Vulnerability Disclosure:
The purpose of this disclosure is to communicate the potential vulnerabilities affecting Supermicro products that were reported by an external researcher.
Acknowledgement:
Supermicro would like to acknowledge the work done by Binarly researchers for discovering potential vulnerabilities in Supermicro BMC IPMI firmware.
Summary:
Three security issues have been discovered in select Supermicro motherboards. These issues affect the web server component of Supermicro BMC (Web UI).

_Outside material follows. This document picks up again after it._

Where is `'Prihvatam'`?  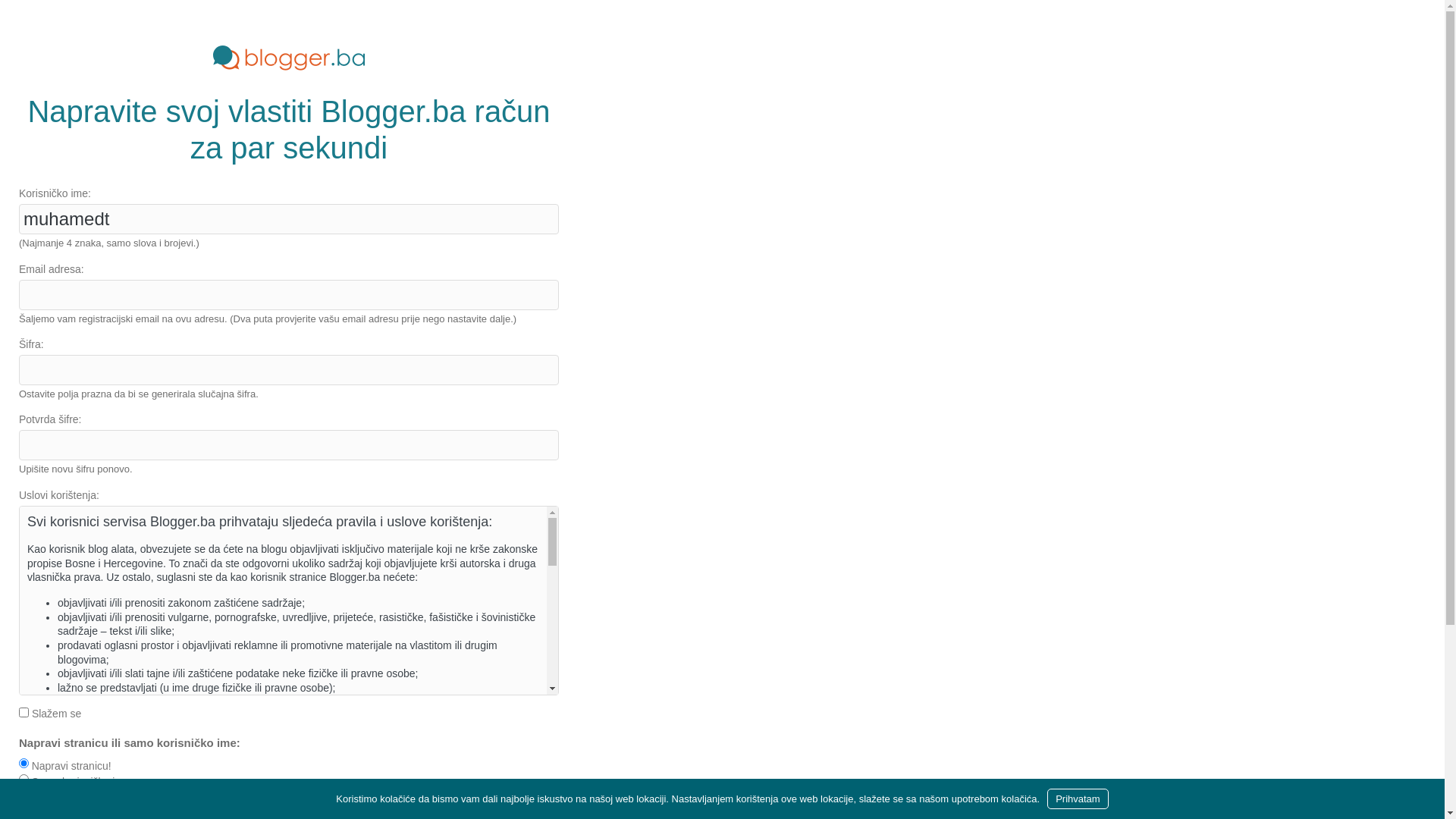 'Prihvatam' is located at coordinates (1077, 798).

Issue ID | Severity | Issue Type | Description |
---|---|---|---|
| High | Command Injection Attack | Backend command used by the BMC for SMTP notification will accept un-sanitized credentials that allow for BMC OS command injection. A BMC account with administrator privilege is required to be logged in. Supermicro CVSSv3 score: 7.2 (AV:N/AC:L/PR:H/UI:N/S:U/C:H/I:H/A:H) |
| High | XSS attack | Poisoned lang local storage item is evaluated without sanitation that allow the unauthorized creation of user accounts on behalf of the logged in user accounts on behalf of the logged in account with administrator privileges. Supermicro CVSSv3 score: 8.3 (AV:N/AC:H/PR:N/UI:R/S:C/C:H/I:H/A:H) |
| High | Command Injection attack | Supermicro’s BMC allows an SNMP configuration file to be uploaded and applied. The configuration file could be used to load additional modules from unauthorized dynamic libraries. The malicious configuration is persistent across BMC reboots. A BMC account with administrator privilege is required. Supermicro CVSSv3 score: 8.3 (AV:N/AC:H/PR:N/UI:R/S:C/C:H/I:H/A:H) |
Affected products:
Supermicro BMC in select X11, X12, X13, H11, H12, H13, M11, M12, B11 and B12 motherboards (and CMMs).
Remediation:
All affected Supermicro motherboard SKUs will require a BMC update to mitigate these potential vulnerabilities.
Updated BMC firmware have been created to mitigate these potential vulnerabilities. Supermicro is currently testing and validating affected products. Please check release notes for the resolution.
Exploitation and Public Announcements:
Supermicro is not aware of any malicious use of these vulnerabilities in the wild.